Sun Pharma's spokesperson replied in an email saying, "We have no comments to offer."
Natco Pharma's HQ in Hyderabad neither received calls nor responded to the email sent by BioSpectrum seeking a statement on the impact on its business as a result of the proposed deal.
It is believed that Natco may seek out other partners if the proposed merger happens.
"Teva's established standing in Europe, and Mylan's established standing in the US can only be favored by such a deal and it could drive Indian company products away, especially when these products have been having issues with the regulatory watchdogs in the European Medicines Agency (EMEA)," Mr Zeppetelli opined.
Generic giant Dr Reddy's spokeswoman too declined to comment on the developments.
The generic drug industry has been consolidating as a way of dealing with fewer blockbuster brand-name drugs to copy, rising competition from upstarts in India, and a pricing squeeze in Europe and other developed markets.
Actavis will certainly have been alerted by the deal, as the proposed Teva-Mylan company would create an even bigger rival while also increasing competition in the generics market.
Earlier Lupin told Live Mint, "......The deal would not only create the world's largest generic-drug manufacturer but would also very visibly alter the competitive landscape and market dynamics in key markets like the US and Europe."
Teva's top-selling multiple sclerosis drug, Copaxone, lost exclusivity earlier this year. Thanks to a court decision invalidating Teva's September 2015 patent.

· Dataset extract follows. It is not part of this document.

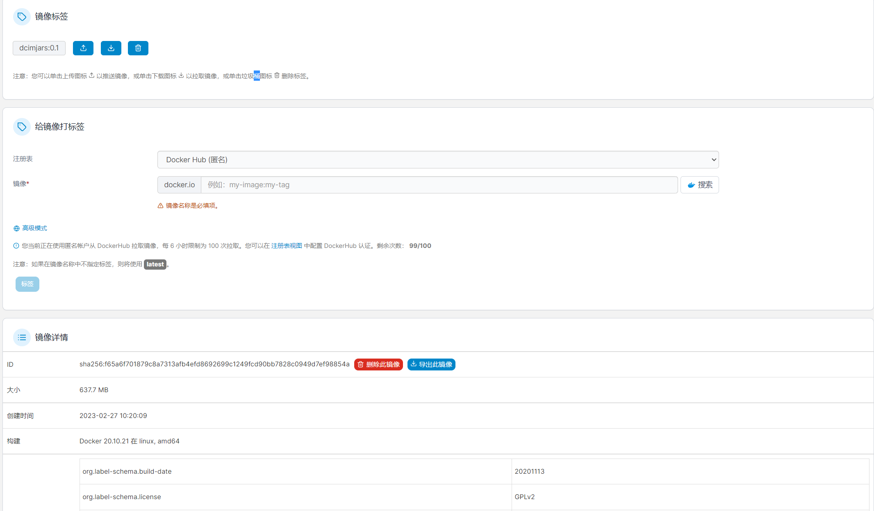Open the 注册表视图 link
Viewport: 874px width, 511px height.
pyautogui.click(x=286, y=246)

Mylan said that it was poised to launch its own versions, but Teva appealed to the Supreme Court, which agreed to hear its case.
Teva also reminded the generics makers that if they launched, and the high court ruled against them, it could collect twice the company's sales in damages.
So far, no generic has yet been launched. However, the reprieve will definitely end when the patent expires in September - if not sooner.
Analysts believe that Mylan believes in a stand-alone strategy, which is one of the main reasons why the company has opposed Teva's move.
"Its proposed acquisition of Perrigo represented a defensive play against a possible hostile takeover. The potential Teva-Mylan combination has been seen to be without sound industrial logic or cultural fit. There would be a significant overlap in the companies' businesses and there could be issues of anti-trust regulatory clearances," commented Mr Zeppetelli.
On April 21, 2015, Mr Erez Vigodman, Teva's president and CEO addressed a letter to Mr Robert J Coury, executive chairman, Mylan, explaining how this deal would benefit Mylan's stakeholders.
"This transaction is unique in what it accomplishes for Mylan stockholders: a meaningful upfront premium, significant and immediate cash consideration and liquidity, as well as ownership in a leading global pharmaceuticals company from which they can benefit from the upside created by our combination. These benefits are not available to Mylan stockholders in the proposed acquisition of Perrigo or its stand-alone strategy," it read.
Teva's Indian target?
If Teva's eyes were to fall on an Indian pharma company, analysts believe that a potential candidate would be Mumbai-based drugmaker Cipla, which could be a way of expanding Teva's reach to South America, as shown by Cipla's recent acquisition of Duomed Produtos Farmaceuticos, a two-year-old importer and distributor of pharma products in Brazil.